Gempa Bumi Lombok, Banyak Masyarakat di Pengungsian Kesulitan Air Bersih
Oleh Fivien Nur Savitri, ST, MT
Editor Fivien Nur Savitri, ST, MT
LOMBOK, itb.ac.id -- Minimnya air bersih dan sarana mandi cuci kakus (MCK) menjadi persoalan yang dihadapi oleh masyarakat terdampak bencana gempa bumi di Lombok, Nusa Tenggara Barat (NTB). Sehingga masyarakat yang rumahnya sudah hancur dan tinggal di tenda-tenda darurat harus mencari air ke lokasi yang jauh.
Ditambah lagi, kondisi kekeringan kini tengah terjadi seperti di Kabupaten Lombok Utara dan Barat bagian utara yang mayoritas berada di pegunungan. Sumur-sumur menjadi dangkal karena getaran gempa ini menyebabkan sumurnya runtuh sehingga tertutupi pasir, hal ini mengakibatkan volume airnya sangat jauh berkurang.
Setidaknya, persoalan itulah yang dianggap krusial dan harus segera dibenahi menurut Dr. Eng. Bagus Endar Bachtiar Nurhandoko dari Kelompok Keahlian Fisika Bumi dan Sistem Kompleks, FMIPA ITB saat melakukan survei lapangan kondisi pasca gempa di Lombok. Dr. Bagus merupakan salah satu anggota tim satgas ITB peduli bencana Lombok yang terlibat dalam upaya rehabilitasi pasca gempa.
Dalam survei tersebut, Dr. Bagus melakukan kajian lapangan ke beberapa wilayah terdapat gempa yang cukup parah yaitu di Kecamatan Pemenang, Tanjung dan Bayan di Kabupaten Lombok Utara. Wilayah tersebut sangat dekat dengan pusat gempa beberapa waktu lalu.

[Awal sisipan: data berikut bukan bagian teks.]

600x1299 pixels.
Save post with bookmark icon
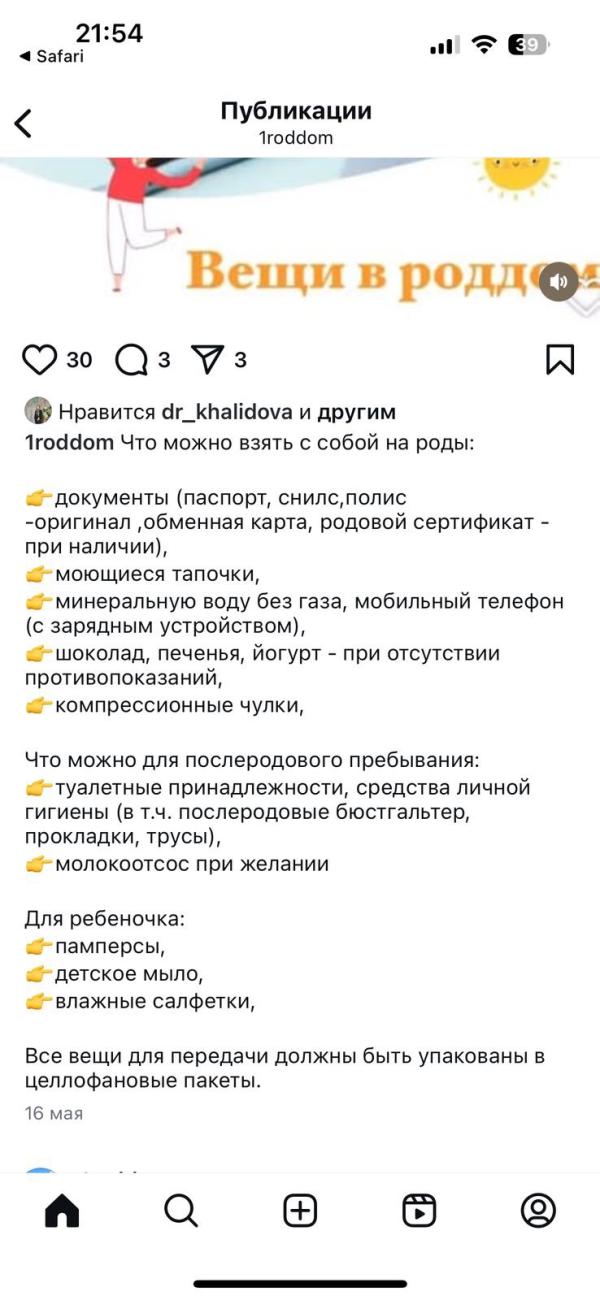(560, 359)
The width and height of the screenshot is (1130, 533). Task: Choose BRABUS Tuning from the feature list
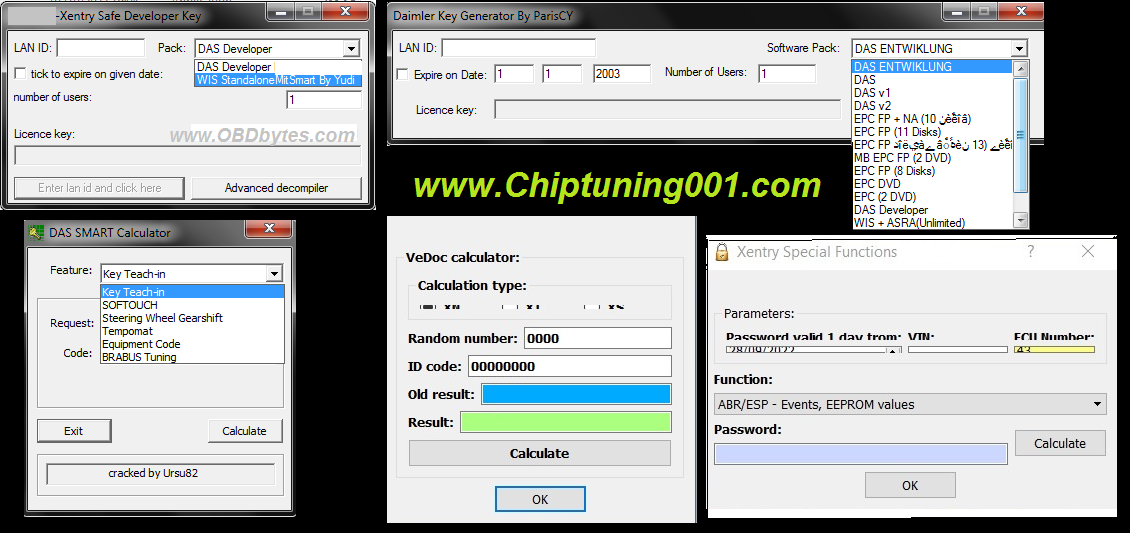click(139, 357)
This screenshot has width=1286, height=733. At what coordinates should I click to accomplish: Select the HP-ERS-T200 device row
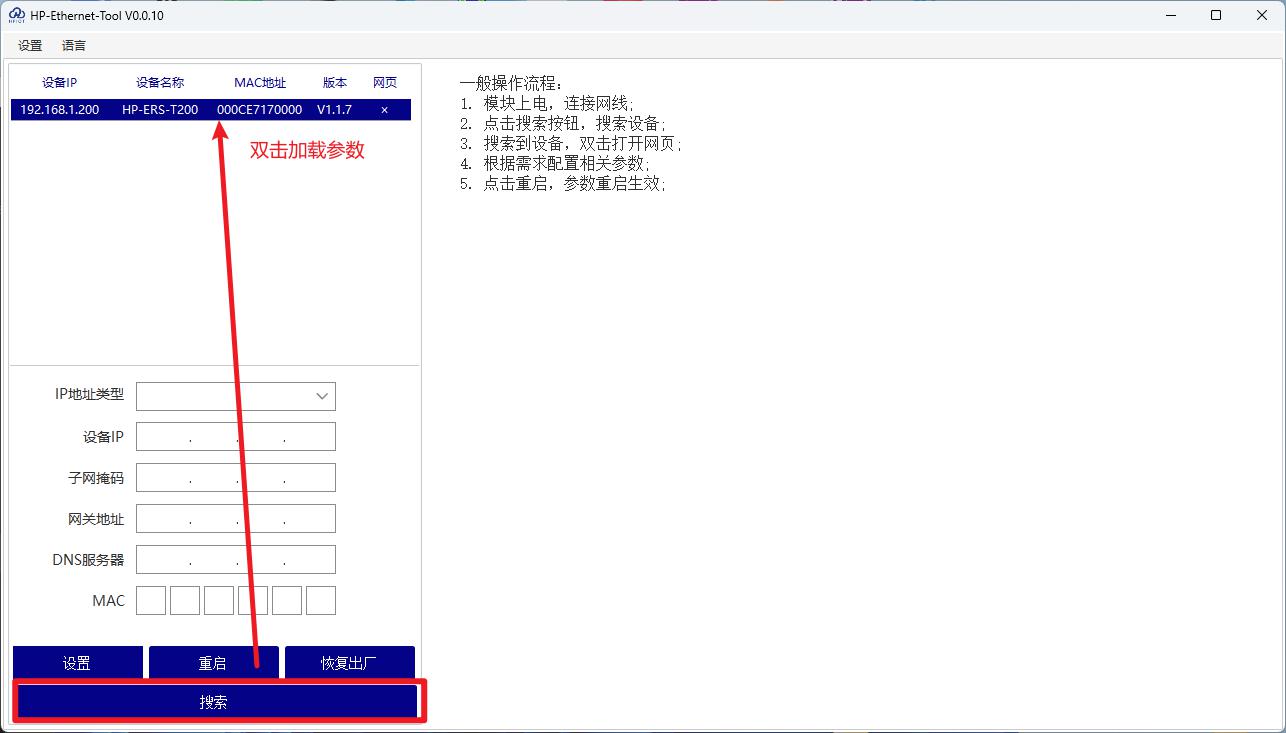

Adapun kajian yang dilakukan meliputi, pengukuran water table untuk mengetahui ketinggian permukaan air tanah sehingga jika akan dilakukan pengeboran sumur mudah diketahui berapa dalam sumur bisa dibuat. Selain itu juga dilakukan pengukuran ketinggian kolom air, pengambilan sampel batuan mengukur distribusi butiran, dan pengukuran tingkat keasaman air sumur (PH) untuk mengetahui layak atau tidaknya air sumur tersebut dipakai.
"Hasil survey kami tadi ada air baku yang demikian tercemar karena di tempat yang sama dipakai untuk kakus sekalian. Namun ada sumber air baik baku yang baik kualitasnya, PH-nya yang bagus, akan tetapi sayangnya sumurnya menjadi dangkal karena tertutup pasir," katanya kepada Humas ITB di Lombok, Selasa (15/8/2018).
Menurut Dr. Bagus, kebutuhan air bersih dan MCK yang baik sangat mendesak. Jika tidak itu bisa menjadi sumber penyakit bagi masyarakat. Dampaknya pun bisa massal karena banyak masyarakat yang mengungsi sampai lebih dari 2-3 minggu. "Ini harus dipikirkan bersama air bersih mereka darimana pasokannya, disamping di daerah pengungsian pasokan listrik juga terbatas," ungkapnya.
Selain meneliti soal air, Dr. Bagus dibantu asisten penelitinya juga mengambil beberapa sampel bebetuan dan tanah di beberapa lokasi gempa yang dilewati. Sebab di lapangan ia menemukan ada daerah yang parah kerusakan tapi juga ada yang tidak banyak kerusakannya. "Sampel batuan dan tanah itu akan kita ukur dan analisis di laboratorium untuk menentukan bagaimana pengaruh kondisi lapisan tanah ini mempengaruhi getaran yang bisa meruntuhkan rumah dan sumur akibat gempa kemarin," ujarnya.
"Untuk penyediaan air bersih harus segera dipikirkan, soalnya nanti bisa menyebabkan merebaknya diare, gatal-gatal, sakit akibat buruknya sanitasi dan seterusnya, itu sangat berbahaya. Ini harus diselesaikan dengan cepat. Kita akan coba tentukan nanti apakah sumurnya itu didalamkan, atau di bor ulang. Data yang kita dapatkan akan kita detailkan kembali, kemudian kita akan mengajak banyak pihak supaya bersama sama membuat sumur-sumur air bersih. Hal ini harus dikerjasamakan dengan banyak pihak sebab masyarakat pengungsi perlu ribuan sumur air bersih," pungkasnya.
Sebelumnya terkait masalah air, tim satgas ITB untuk bencana gempa bumi di Lombok, telah menyerahkan empat unit alat penjernih air kepada Universitas Mataram (Unram). Dengan alat tersebut diharapkan bisa membantu masyarakat yang terdampak gempa bisa memperoleh air bersih dengan mudah.